The impact of cohort study design on modelling change in an outcome: a simulation study

Howe, Laura

INTRODUCTION: Cohort studies generally collect repeated measurements of participant characteristics, facilitating research into the life course development of health and disease. We explored the impact of alternative data collection schedules on the ability to analyse repeated measures data, e.g. is it preferable to have balanced or unbalanced data, the same number of measurements for all participants or a subset with very detailed data and the rest with less intensive data collection?

METHODS: We simulate data according to linear, curvilinear and U-shaped functions, using observed cohort data to select realistic model parameters and fractional polynomials to model curves. After simulating 1,000 datasets for 1,000 participants with data at frequent intervals, we draw from these datasets to mimic several study designs, assessing bias and residual variance.

RESULTS: For a linear model, most study designs (e.g. 3 balanced or unbalanced measures, 5 or 10% of participants with frequent measures and 2 or 3 measures per person for the remainder) were unbiased with respect to fixed effects, random effects and correlations between random effects.
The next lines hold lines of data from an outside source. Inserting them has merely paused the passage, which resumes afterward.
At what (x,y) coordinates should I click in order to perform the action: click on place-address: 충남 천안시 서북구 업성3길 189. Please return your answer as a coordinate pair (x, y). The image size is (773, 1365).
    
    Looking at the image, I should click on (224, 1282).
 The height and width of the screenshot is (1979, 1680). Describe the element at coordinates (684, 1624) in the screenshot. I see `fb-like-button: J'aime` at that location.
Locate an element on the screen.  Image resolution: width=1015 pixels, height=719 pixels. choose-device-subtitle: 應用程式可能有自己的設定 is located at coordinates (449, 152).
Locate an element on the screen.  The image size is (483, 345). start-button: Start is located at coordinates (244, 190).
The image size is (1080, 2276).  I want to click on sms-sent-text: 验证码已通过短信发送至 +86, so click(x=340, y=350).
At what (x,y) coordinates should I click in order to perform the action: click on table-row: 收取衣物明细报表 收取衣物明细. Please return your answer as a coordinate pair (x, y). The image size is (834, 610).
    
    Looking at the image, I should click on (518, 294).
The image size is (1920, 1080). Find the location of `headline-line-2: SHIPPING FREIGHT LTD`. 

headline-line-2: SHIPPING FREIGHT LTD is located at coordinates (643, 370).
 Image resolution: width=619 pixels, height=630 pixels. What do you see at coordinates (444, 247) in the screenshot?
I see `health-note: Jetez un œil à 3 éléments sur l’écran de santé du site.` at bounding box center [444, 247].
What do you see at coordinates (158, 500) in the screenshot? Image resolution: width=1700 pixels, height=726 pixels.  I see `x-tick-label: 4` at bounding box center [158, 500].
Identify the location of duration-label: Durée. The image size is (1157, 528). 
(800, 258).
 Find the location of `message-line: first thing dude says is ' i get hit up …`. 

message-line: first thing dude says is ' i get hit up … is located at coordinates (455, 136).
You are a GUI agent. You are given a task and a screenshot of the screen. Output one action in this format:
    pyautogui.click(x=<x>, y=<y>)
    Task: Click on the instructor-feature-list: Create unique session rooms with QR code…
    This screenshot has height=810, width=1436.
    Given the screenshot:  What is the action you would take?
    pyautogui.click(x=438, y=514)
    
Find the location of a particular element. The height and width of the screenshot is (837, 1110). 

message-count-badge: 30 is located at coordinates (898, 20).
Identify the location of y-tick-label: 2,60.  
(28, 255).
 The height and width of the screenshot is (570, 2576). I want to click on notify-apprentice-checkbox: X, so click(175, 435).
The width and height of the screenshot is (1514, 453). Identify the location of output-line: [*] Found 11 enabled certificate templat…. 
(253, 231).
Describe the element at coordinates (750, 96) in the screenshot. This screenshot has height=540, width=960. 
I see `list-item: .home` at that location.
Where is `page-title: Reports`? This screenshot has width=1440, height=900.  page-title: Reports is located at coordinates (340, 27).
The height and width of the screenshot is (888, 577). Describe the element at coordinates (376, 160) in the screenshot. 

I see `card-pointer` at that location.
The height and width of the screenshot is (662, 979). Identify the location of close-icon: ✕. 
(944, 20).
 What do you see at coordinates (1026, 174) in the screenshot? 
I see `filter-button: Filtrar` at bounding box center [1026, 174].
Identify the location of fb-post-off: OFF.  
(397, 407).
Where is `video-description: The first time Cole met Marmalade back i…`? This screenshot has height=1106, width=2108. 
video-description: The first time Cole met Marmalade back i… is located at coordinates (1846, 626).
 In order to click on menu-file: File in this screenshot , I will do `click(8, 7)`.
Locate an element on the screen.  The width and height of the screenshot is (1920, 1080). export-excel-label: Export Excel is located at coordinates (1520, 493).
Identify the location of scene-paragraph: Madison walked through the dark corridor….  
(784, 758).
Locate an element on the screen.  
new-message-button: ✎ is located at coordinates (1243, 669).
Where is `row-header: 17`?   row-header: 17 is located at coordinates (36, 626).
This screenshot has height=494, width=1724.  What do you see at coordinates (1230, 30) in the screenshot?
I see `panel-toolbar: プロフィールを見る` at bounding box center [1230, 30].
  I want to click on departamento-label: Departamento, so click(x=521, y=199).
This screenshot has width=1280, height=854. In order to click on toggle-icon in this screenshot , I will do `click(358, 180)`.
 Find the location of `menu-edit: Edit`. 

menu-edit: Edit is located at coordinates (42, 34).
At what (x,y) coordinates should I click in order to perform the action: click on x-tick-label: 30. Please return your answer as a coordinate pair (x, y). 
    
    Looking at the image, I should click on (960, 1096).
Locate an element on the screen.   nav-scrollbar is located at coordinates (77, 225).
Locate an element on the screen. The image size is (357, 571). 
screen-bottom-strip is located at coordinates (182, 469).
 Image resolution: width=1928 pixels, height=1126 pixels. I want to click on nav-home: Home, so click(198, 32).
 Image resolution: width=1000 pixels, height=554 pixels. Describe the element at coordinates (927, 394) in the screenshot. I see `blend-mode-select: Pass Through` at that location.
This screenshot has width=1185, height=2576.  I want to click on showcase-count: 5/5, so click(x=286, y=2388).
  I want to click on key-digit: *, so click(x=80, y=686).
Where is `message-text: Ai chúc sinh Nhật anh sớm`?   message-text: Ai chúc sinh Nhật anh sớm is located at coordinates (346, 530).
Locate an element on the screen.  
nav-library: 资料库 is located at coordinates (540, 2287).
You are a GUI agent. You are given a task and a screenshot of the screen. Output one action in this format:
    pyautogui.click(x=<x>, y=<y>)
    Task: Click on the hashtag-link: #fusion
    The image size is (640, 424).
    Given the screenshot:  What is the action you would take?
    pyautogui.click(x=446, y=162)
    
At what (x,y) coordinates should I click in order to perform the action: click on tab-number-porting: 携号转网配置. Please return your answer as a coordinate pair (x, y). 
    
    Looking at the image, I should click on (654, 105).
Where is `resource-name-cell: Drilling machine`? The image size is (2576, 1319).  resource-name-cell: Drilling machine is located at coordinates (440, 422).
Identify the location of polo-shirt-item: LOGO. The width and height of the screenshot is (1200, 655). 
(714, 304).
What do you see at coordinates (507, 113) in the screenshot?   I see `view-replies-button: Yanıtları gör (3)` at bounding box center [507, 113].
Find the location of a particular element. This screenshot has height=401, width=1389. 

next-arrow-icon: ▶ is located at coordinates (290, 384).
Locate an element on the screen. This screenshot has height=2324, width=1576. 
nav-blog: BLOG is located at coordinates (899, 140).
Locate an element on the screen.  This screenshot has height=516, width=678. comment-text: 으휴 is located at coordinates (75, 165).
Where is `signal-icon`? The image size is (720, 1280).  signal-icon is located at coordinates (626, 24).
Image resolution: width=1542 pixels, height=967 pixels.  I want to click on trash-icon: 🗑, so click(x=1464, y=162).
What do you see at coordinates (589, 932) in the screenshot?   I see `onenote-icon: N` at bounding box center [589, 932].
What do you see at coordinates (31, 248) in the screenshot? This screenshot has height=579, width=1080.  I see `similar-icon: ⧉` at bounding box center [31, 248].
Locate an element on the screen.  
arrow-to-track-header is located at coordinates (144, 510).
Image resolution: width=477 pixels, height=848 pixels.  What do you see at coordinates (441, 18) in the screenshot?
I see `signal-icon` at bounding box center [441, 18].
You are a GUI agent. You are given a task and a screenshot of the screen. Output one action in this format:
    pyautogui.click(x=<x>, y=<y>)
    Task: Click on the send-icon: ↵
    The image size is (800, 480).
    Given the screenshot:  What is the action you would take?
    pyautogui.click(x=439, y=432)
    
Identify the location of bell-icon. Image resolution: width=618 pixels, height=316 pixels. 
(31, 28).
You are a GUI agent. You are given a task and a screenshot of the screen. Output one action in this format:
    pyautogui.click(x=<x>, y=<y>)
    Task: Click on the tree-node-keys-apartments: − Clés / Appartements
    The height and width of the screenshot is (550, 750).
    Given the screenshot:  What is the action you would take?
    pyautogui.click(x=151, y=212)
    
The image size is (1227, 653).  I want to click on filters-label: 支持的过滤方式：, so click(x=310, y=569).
Three measures per person should be necessary for this linear model, but our results suggest that using unbalanced data means it is possible to fit a random-slopes model with 2 measures per person, although the residual variance is underestimated. Having a small proportion of the cohort with frequent follow-up and the remainder with only a few measurements appeared to be a suitable strategy when modelling a linear process, but for curvilinear and U-shaped models this appeared problematic.

CONCLUSIONS: Our results imply that a random-slopes linear model can be estimated with just 2 unbalanced measures per person if the main interest lies with the fixed effects; this has implications for the cost-effectiveness of cohort study designs and the use of routine data in longitudinal studies, where unbalanced data is likely.